SET TASK – Write out again the lines from the one holding "Click the ORLANDO LOVELESS cell" through the end of the rows, inclusive, requests included, scaling every coordinate in the answers by 0.5 and rounding to whole numbers with halves going up. Leave the pictures out.

(Rows of pointing data)
--- START ---

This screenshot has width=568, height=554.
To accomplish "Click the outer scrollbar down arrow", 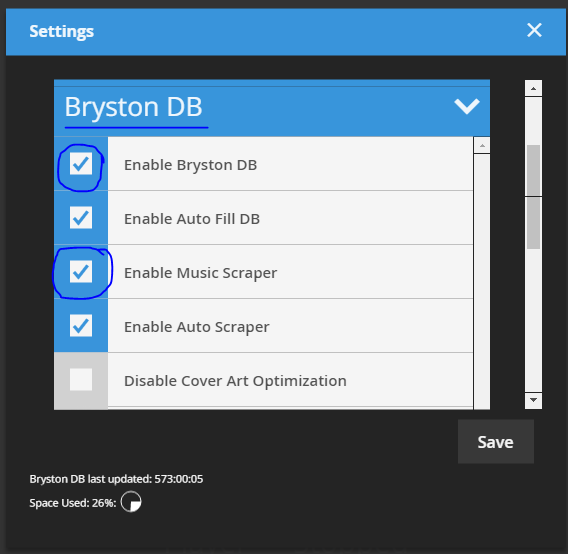I will [x=533, y=400].
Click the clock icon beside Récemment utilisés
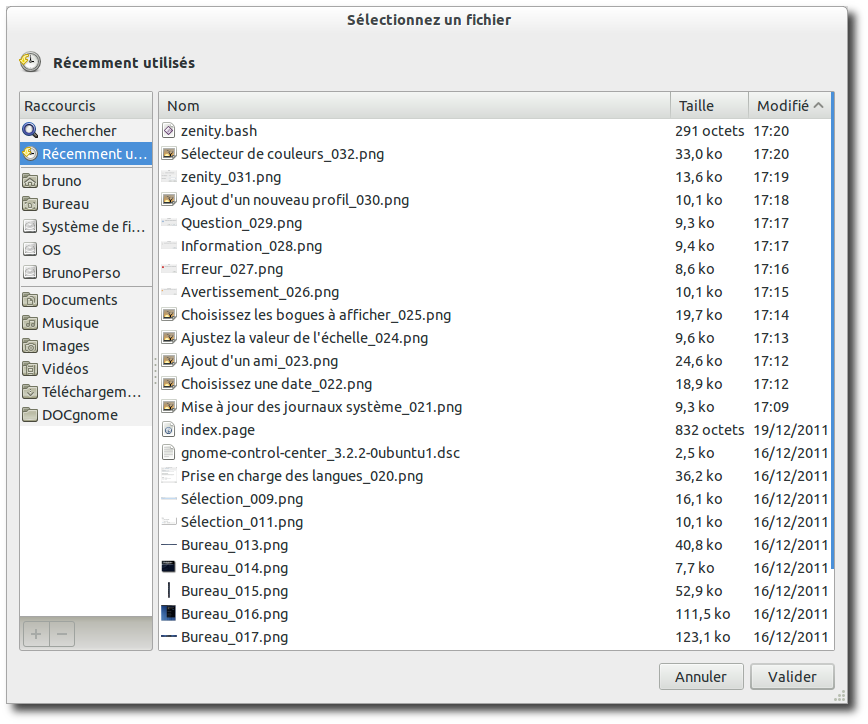 click(x=30, y=63)
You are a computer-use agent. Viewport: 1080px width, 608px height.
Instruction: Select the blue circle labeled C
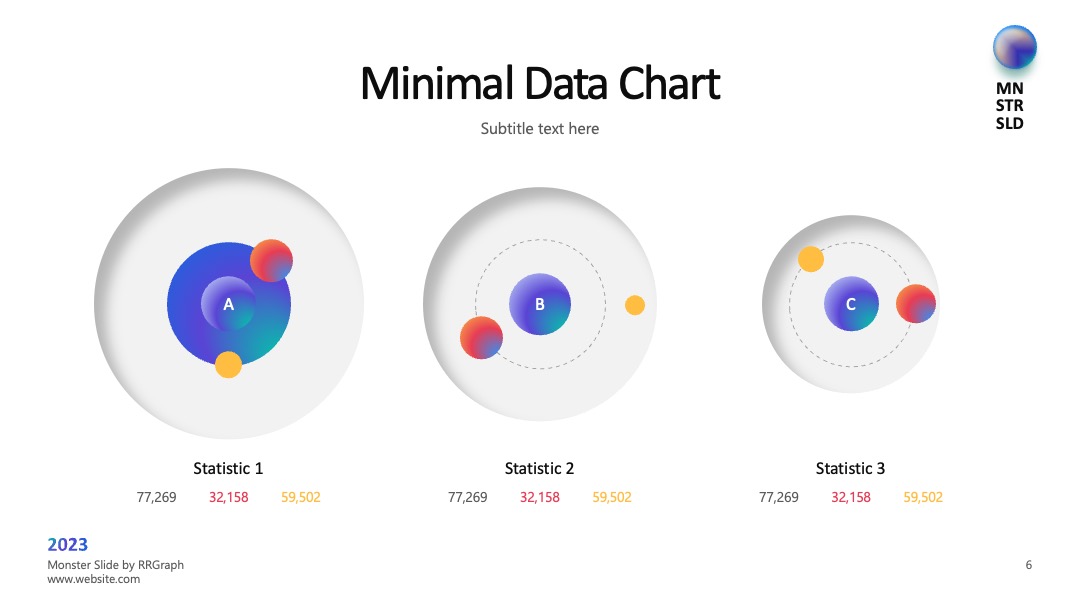click(851, 304)
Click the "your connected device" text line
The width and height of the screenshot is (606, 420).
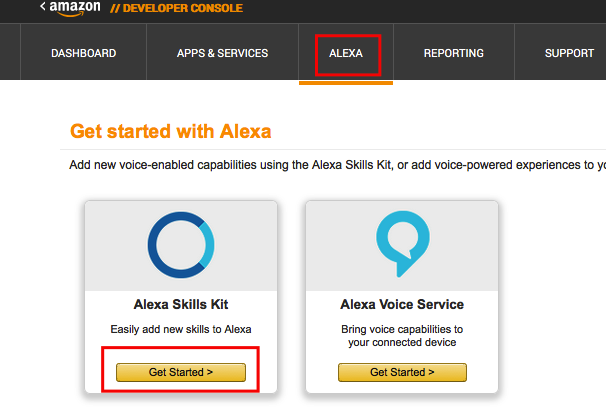coord(402,343)
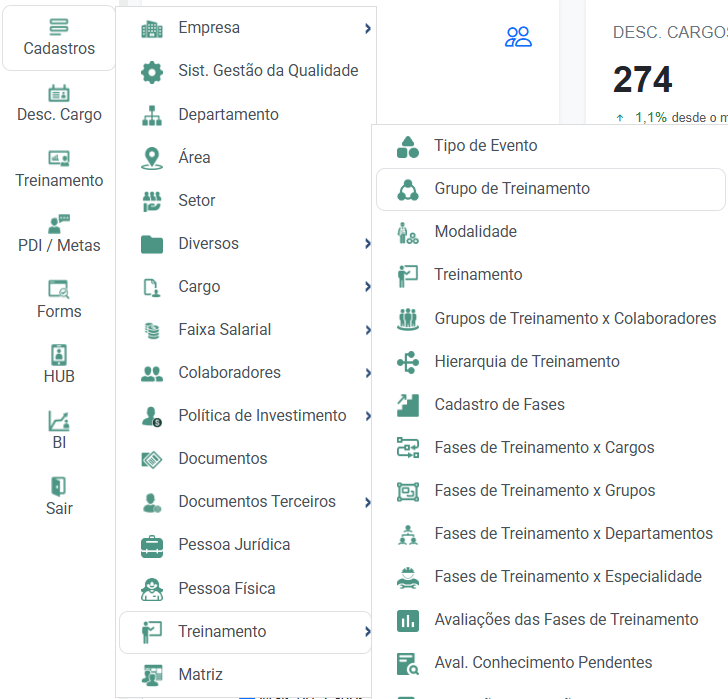Open Hierarquia de Treinamento entry
Image resolution: width=728 pixels, height=699 pixels.
click(x=526, y=362)
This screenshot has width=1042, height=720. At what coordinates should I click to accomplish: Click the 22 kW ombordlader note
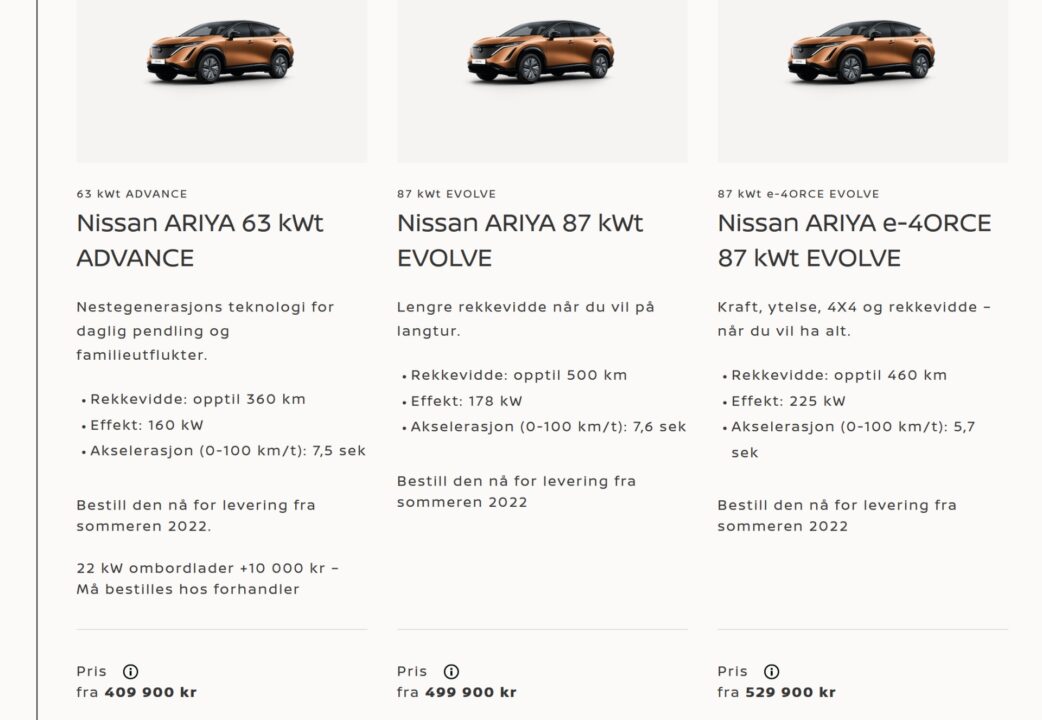click(x=207, y=579)
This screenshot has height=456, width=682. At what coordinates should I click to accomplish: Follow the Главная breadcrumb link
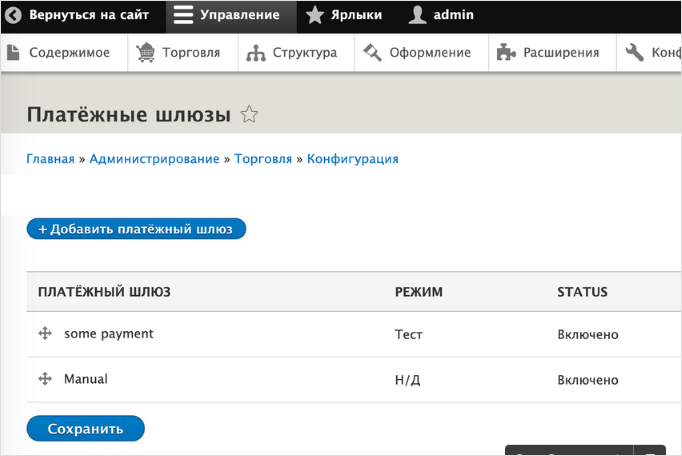tap(50, 159)
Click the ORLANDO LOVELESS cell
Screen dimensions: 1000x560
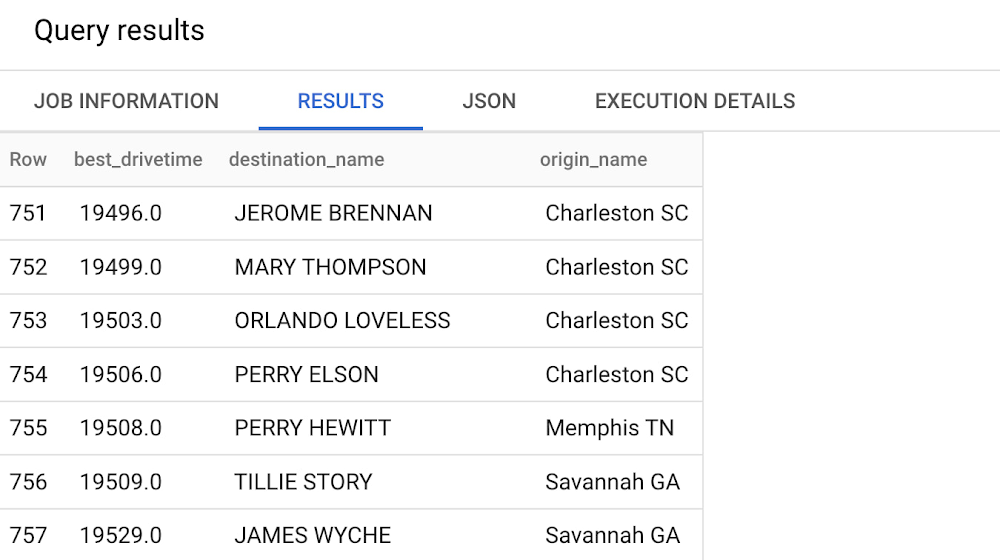coord(342,321)
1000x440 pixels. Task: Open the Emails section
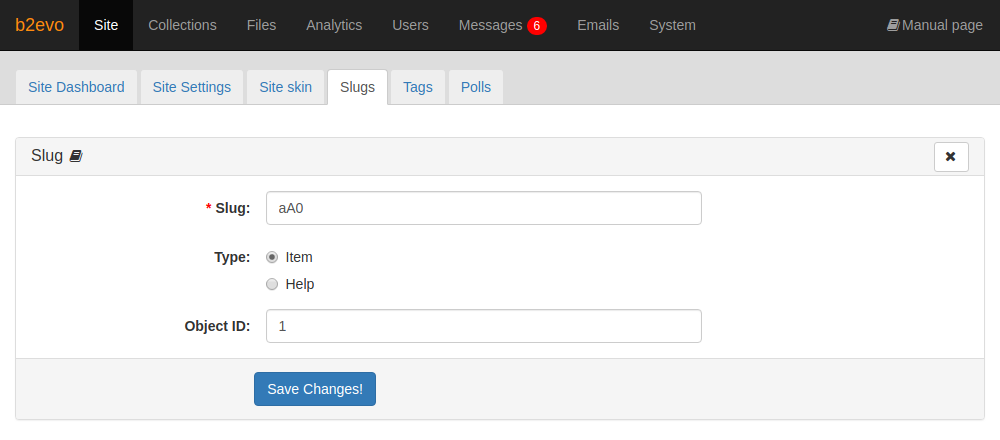pyautogui.click(x=598, y=25)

--- END ---

TASK RESPONSE –
Click the ORLANDO LOVELESS cell
Screen dimensions: 1000x560
coord(171,161)
1000x440 pixels. Task: Open the Emails section
pyautogui.click(x=299, y=13)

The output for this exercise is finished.